Thursday, December 1, 2005

It’s Lotusphere time again


By Mick Moignard

It's December, and thoughts in the Lotus community aren't just about Christmas. We're also looking forward to spending the last week of January 2006 in Orlando, Florida -- somewhere that, for most of us from the Northern Hemisphere, will hopefully be a bit warmer than where we are now. Certainly it will be for me, writing in a rather chilly UK, because a couple weeks back my house furnace quit, and it's real cold at home. So a warm Orlando looks very welcoming right now.

But Sphere 2006 will be more, more than just having the thermometer a bit further up the scale. There's a lot to look forward to.

First, of course, there's ND7, which shipped back in September. Nice that it was made available for download as soon as it was ready, before the CD sets were shipping, too. I imagine Mike Rhodin, presiding at his first Lotusphere as Lotus General Manager, will make play of the speed of customer uptake of ND7 compared with some other products we might name.

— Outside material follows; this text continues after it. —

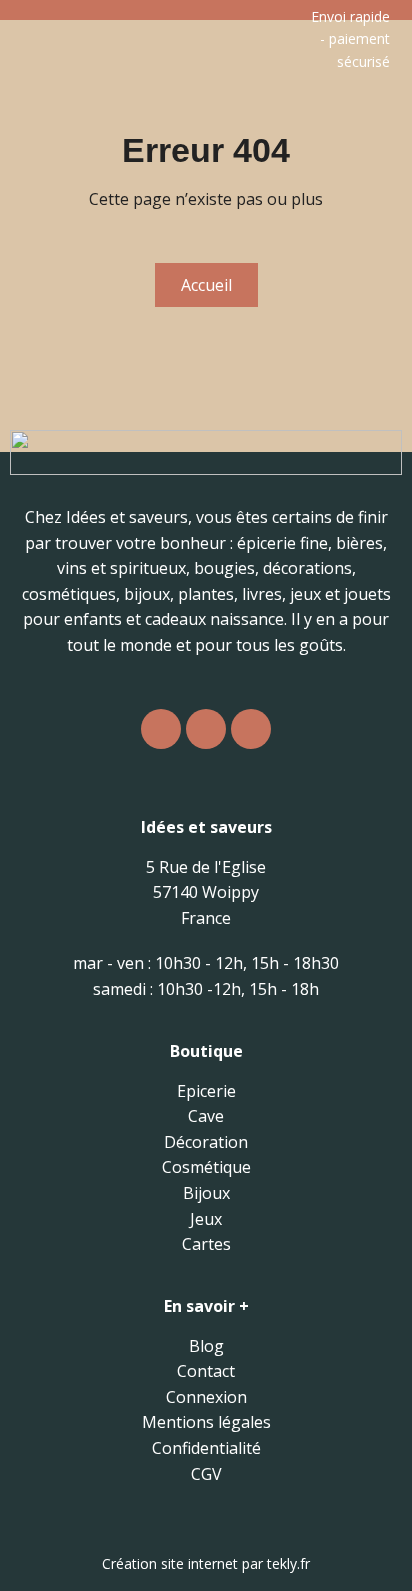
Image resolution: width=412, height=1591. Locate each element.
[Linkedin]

The first MU (Maintenance Updates), 7.0.1, is just around the corner, with fixes and some new features. It should be available at about the same time as Lotusphere. By all accounts quite a few customers have already upgraded, so a bunch of sessions discussing the features of 7 in some detail, and how to get the best out of them -- DDM (Domino Domain Monitoring), the DB2 back-end store, and more, are likely to be packed out and some are already on the schedule for re-runs.

Then there's the future releases. There has been a lot of discussion on various blogs and Web sites about the Notes 8 -- the "Hannover" release, and also possibly a 7.5 release in the meantime. There will be a huge amount of interest in these subjects, as Notes 8 particularly marks two large changes in the Notes client. The first is the Eclipse integration, offering Notes as a plug-in to the Workplace client rather than a stand-alone program.

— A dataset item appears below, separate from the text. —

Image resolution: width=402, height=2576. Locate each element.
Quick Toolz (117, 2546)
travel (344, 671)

As if that weren't enough, the second big change will be the move towards activity-centric display of content, which we saw a number of previews of last year. This promises to cement Lotus being right at the top of the Collaborative Computing pile. I won't say any more now, just wait for the opening of Lotusphere on January 23 for that one. It'd be nice if there are some really good demos of Notes 8, too. There hasn't been a really memorable Lotusphere opening ceremony demo since Mussie Shore's presentation of Notes 4, way back in 1996.